** Start of PROVIDED MATERIAL **
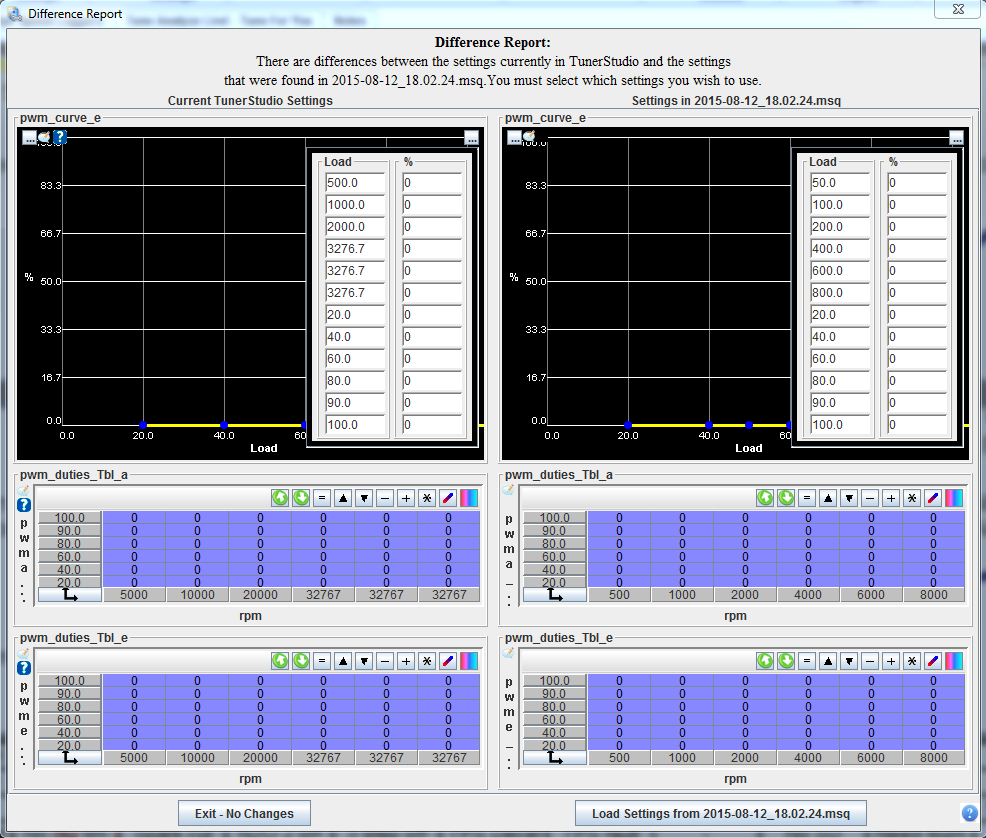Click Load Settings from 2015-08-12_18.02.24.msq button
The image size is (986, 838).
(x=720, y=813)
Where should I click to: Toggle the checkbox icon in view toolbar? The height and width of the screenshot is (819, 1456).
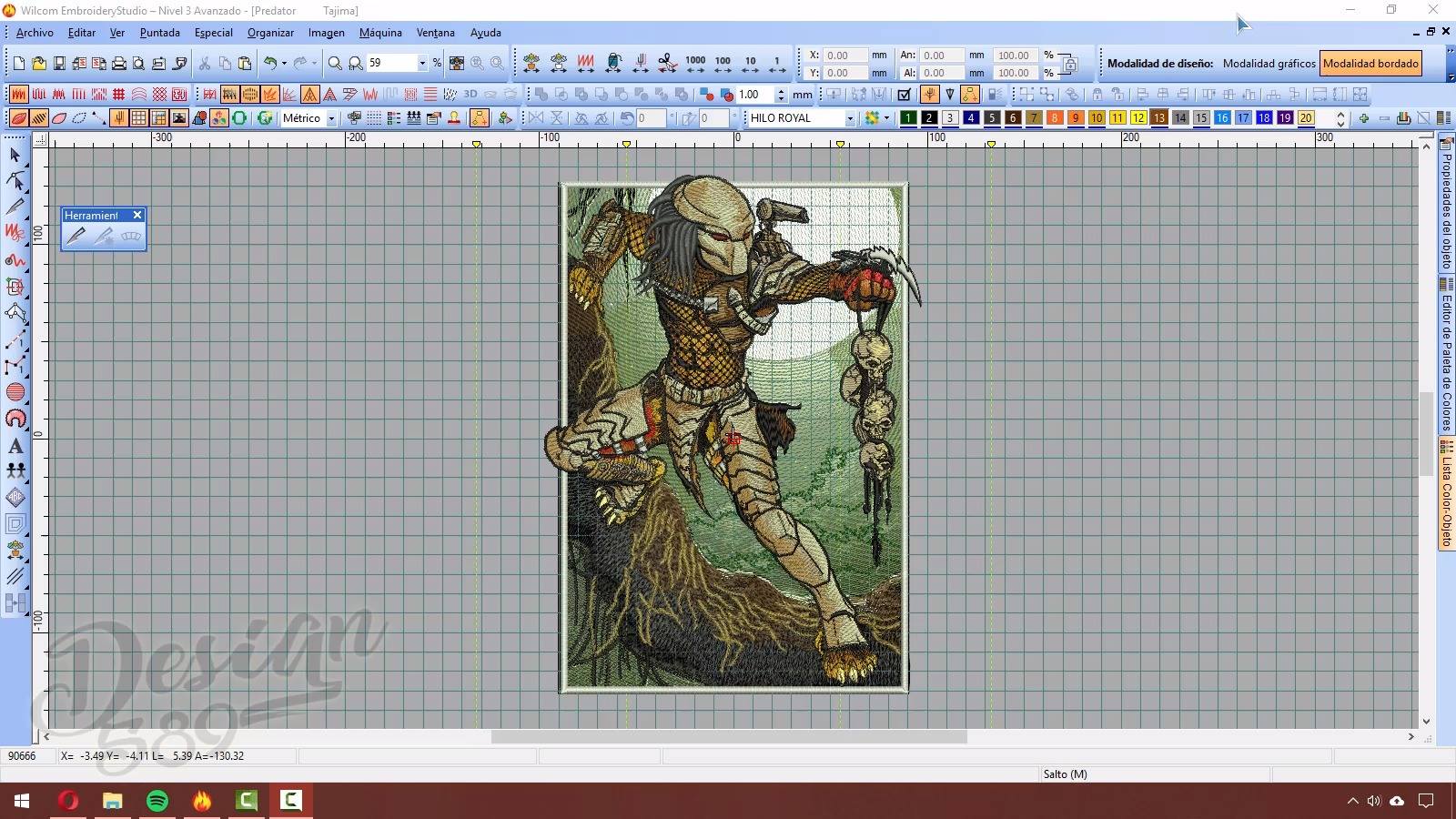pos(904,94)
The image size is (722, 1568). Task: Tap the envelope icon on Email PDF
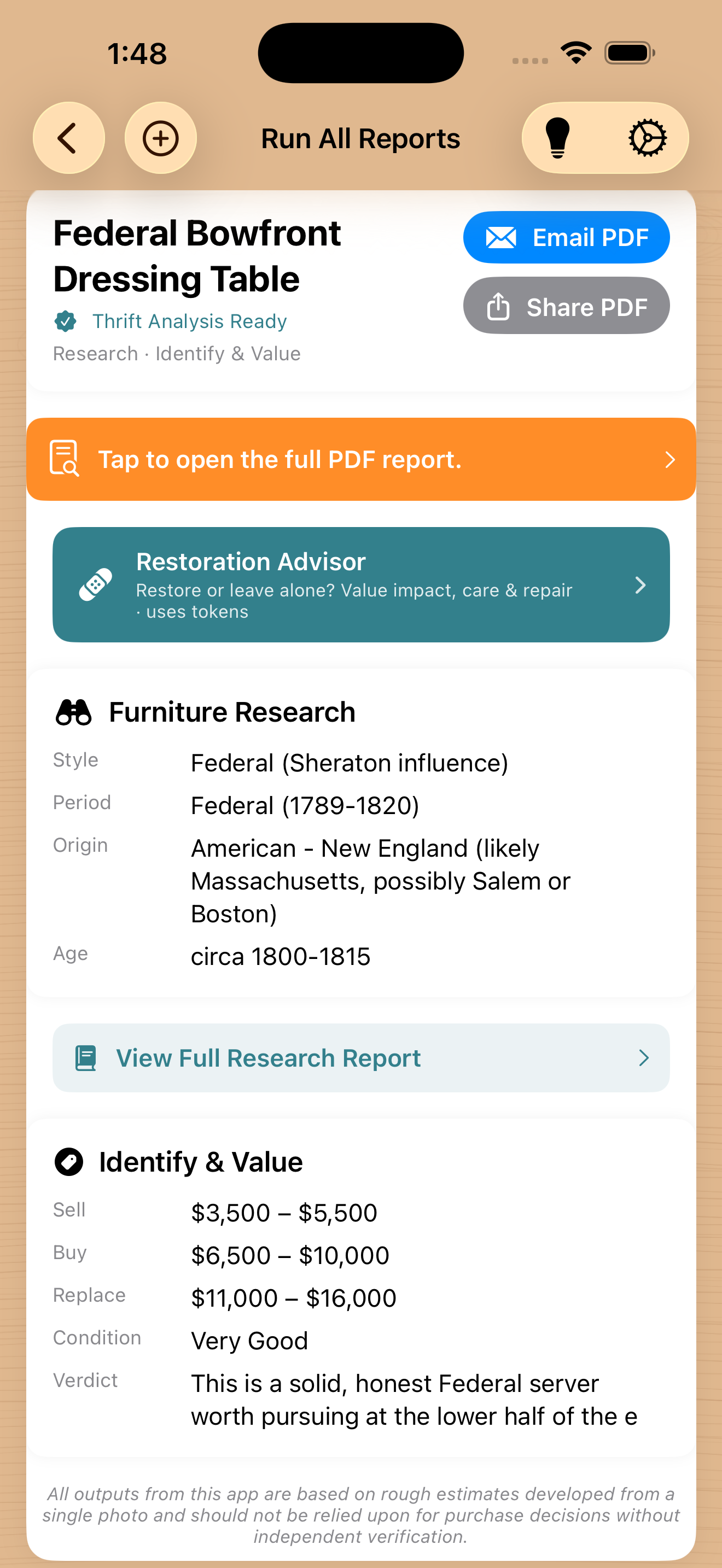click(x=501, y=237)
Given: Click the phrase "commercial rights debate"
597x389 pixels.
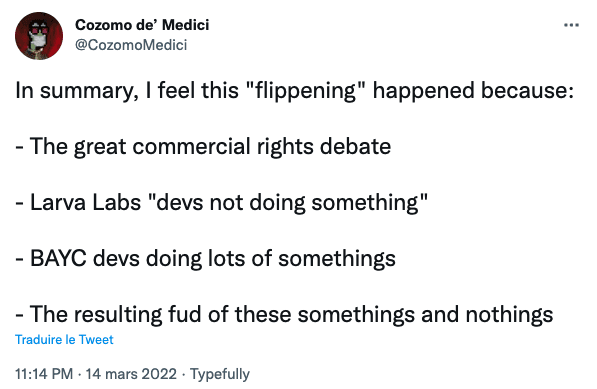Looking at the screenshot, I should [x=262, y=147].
** End of PROVIDED MATERIAL **
** Start of PROVIDED MATERIAL **
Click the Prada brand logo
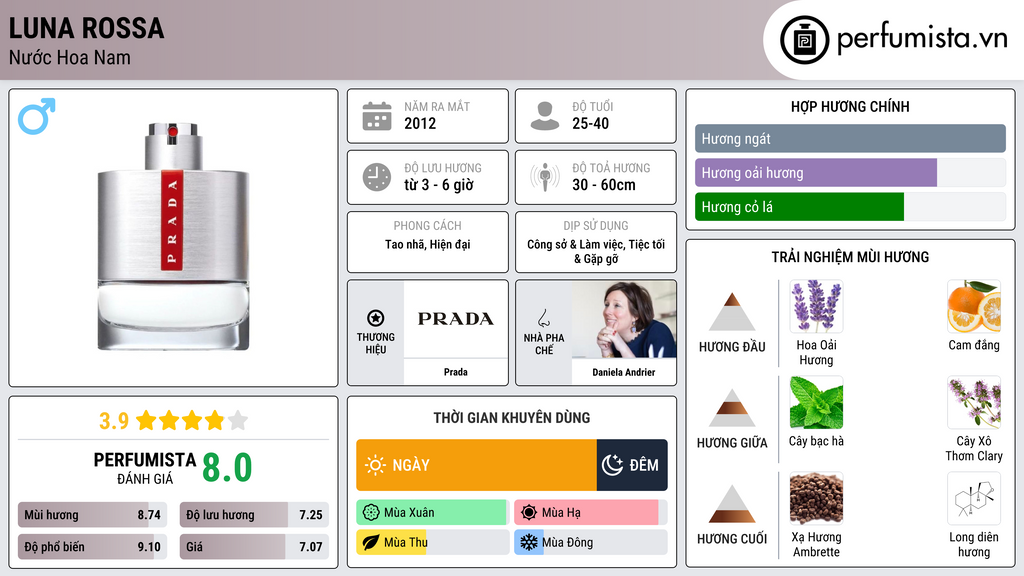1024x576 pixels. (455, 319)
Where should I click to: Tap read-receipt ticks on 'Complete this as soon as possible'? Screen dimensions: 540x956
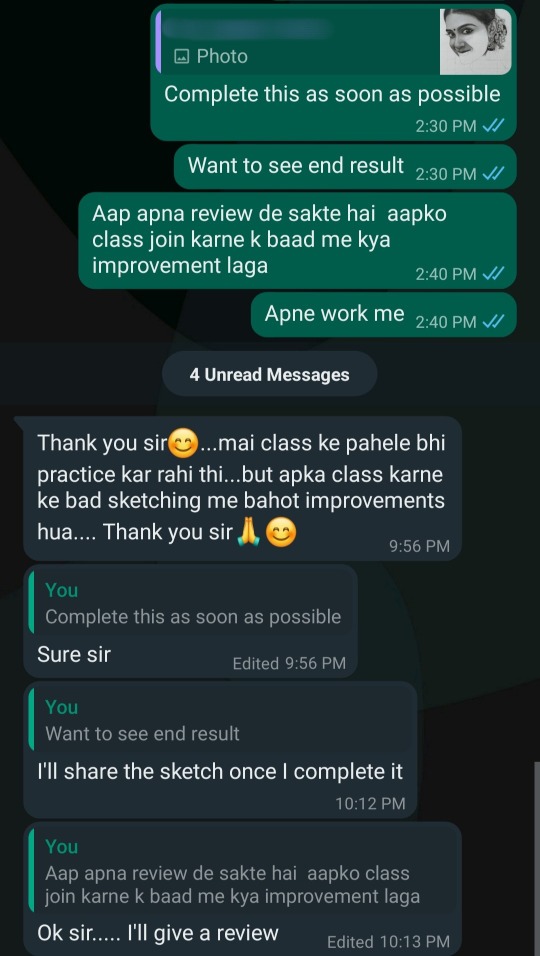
** End of PROVIDED MATERIAL **
** Start of PROVIDED MATERIAL **
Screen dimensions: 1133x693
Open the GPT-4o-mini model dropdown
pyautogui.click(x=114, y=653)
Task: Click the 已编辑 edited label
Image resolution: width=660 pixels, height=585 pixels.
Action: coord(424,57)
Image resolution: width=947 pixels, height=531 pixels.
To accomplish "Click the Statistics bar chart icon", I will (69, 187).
** End of PROVIDED MATERIAL **
Return each line of the listing from the line with "Click Load Settings" up to and including the line with "Looking at the", reproducing them verbatim. Omit the pictures from your answer.

Click Load Settings from 2015-08-12_18.02.24.msq button
The image size is (986, 838).
(x=720, y=813)
Where should I click to: Toggle the checkbox icon in view toolbar? The height and width of the screenshot is (819, 1456).
pos(904,94)
The image size is (722, 1568). Task: Tap the envelope icon on Email PDF
click(x=501, y=237)
Given: Click the phrase "commercial rights debate"
597x389 pixels.
Looking at the screenshot, I should [x=262, y=147].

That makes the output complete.